Title: Quantum Rényi divergence – an attempt at an axiomatic approach

 Abstract: I’ll show how classical Rényi divergences can be derived from information-theoretic axioms quite satisfactorily and attempt to do the same thing for quantum Rényi divergences. The attempt will fail miserably, but the open questions it reveals should nonetheless be interesting.

Andreas Winter: 

Title: Entropy inequalities: beyond strong subadditivity?
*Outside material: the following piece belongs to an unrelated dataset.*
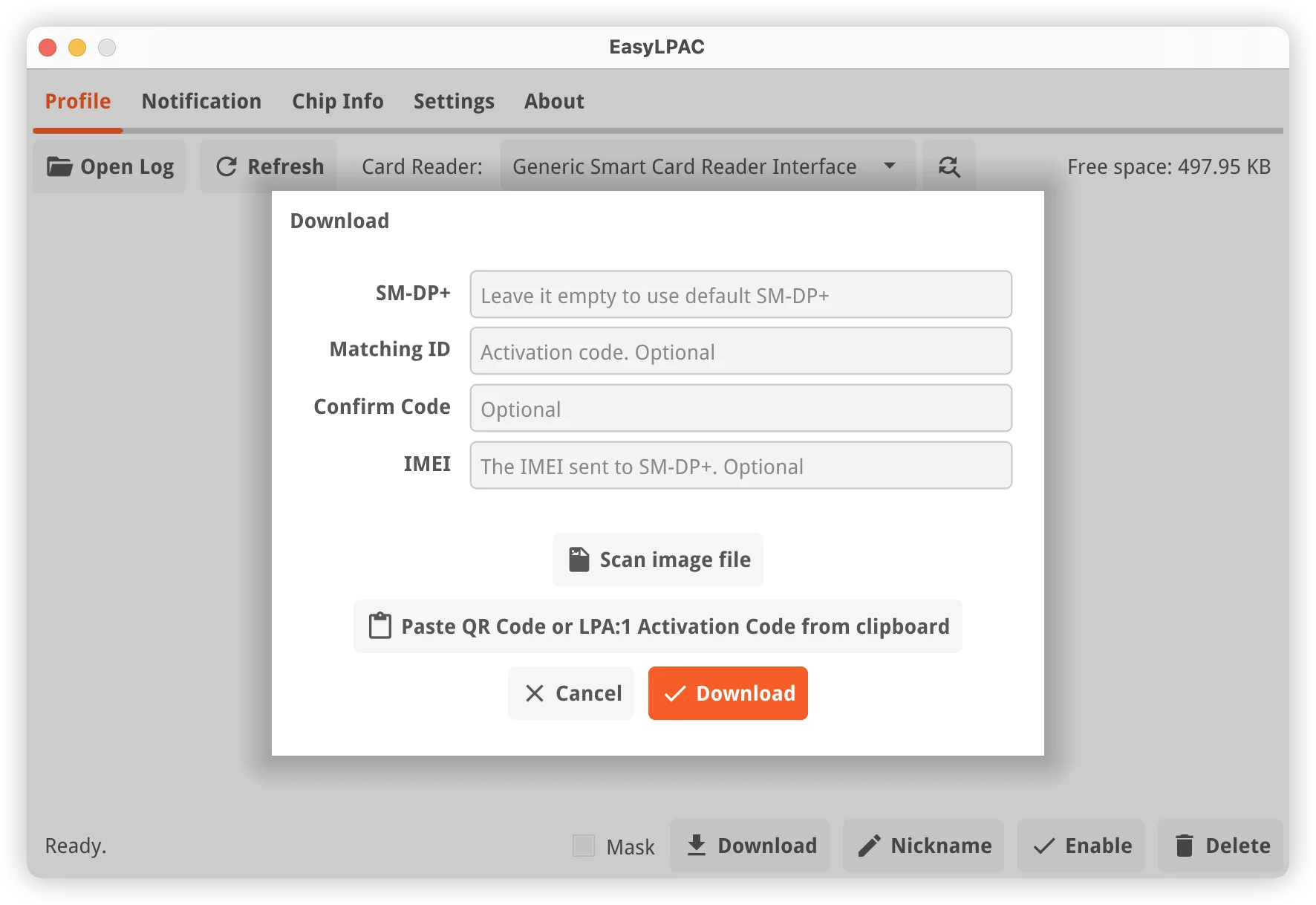Click the Refresh circular arrow icon

[x=227, y=166]
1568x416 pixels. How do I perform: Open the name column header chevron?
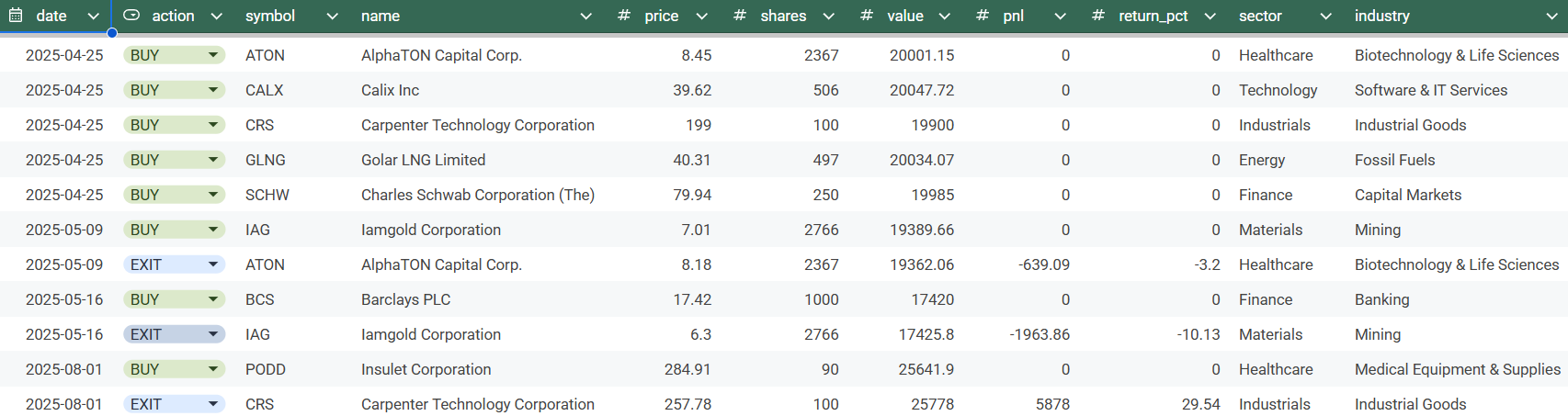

Abstract: What are the constraints that the von Neumann entropies 
of the 2^n possible marginals of an n-party quantum state have 
to obey? Similarly for the Shannon entropy of n random variables? 
Pippenger called these “the laws of (quantum) information theory”, 
among them subadditivity and strong subadditivity, and while we 
know a few of them, we seem to me missing many. In fact, it is 
known that both classically and quantumly, the set of entropy 
vectors is essentially a convex cone, so the laws in question 
naturally take the form of homogeneous convex inequalities. More 
specifically, we can describe the classical and entropy cones 
for n parties by linear information inequalities. Starting with 
Zhang and Yeung, Dougherty et al. and finally Matus have shown 
that 4-partite Shannon entropies satisfy infinitely many inequalities 
beyond the standard ones, the “Shannon inequalities", which 
define a polyhedral cone. Matus’s result implies that the entropy 
cone of 4 random variables is not polyhedral. 
I will review progress towards finding non-von-Neumann inequalities 
in the quantum case, commenting on the case of Rényi entropies as well. 

Raymond Yeung: 

Title: Entropy Inequalities and Machine Proving

Local Speakers: 

Paula Belzig: 

Title: Fault-tolerant entanglement-assisted communication

Abstract: The process of communicating information between two devices, a sender and a receiver, is modelled by a noisy channel which maps an encoded message to a potentially corrupted output signal. Then, the capacity of a given channel quantifies the optimal asymptotic rate of sending information over the channel where the original message can always be recovered. Usually, the study of capacities assumes that the circuits which the sender and the receiver use for encoding and decoding the information consist of perfect gates without noise. However, this is not believed to be true for quantum devices manufactured in the near-term and even long-term future. Assuming that each gate is affected by an error with probability, we use techniques from fault-tolerant quantum computing to prove coding theorems for a fault-tolerant version of entanglement-assisted classical capacity, devising a coding technique for a fault-tolerant version of this type of capacity and proving in particular that it approaches the usual, faultless case for vanishing gate error probability.

Jan Philip Solovej

Title: Minimal Output Entropy for Invariant Quantum Channels

Abstract: I will introduce quantum channels, i.e., completely positive
trace preserving maps, that are invariant under group actions. For the
groups SU(N) and SU(1,1) I will introduce explicit invariant quantum
channels. For certain representations of SU(N) I will determine the
minimal output entropy of these, while for SU(1,1) there are essentially
only conjectures. I will briefly mention the relation to the Wehrl classical entropy
of quantum states and discuss what is known for the minimal Wehrl entropy.

This is joint work with Elliott Lieb.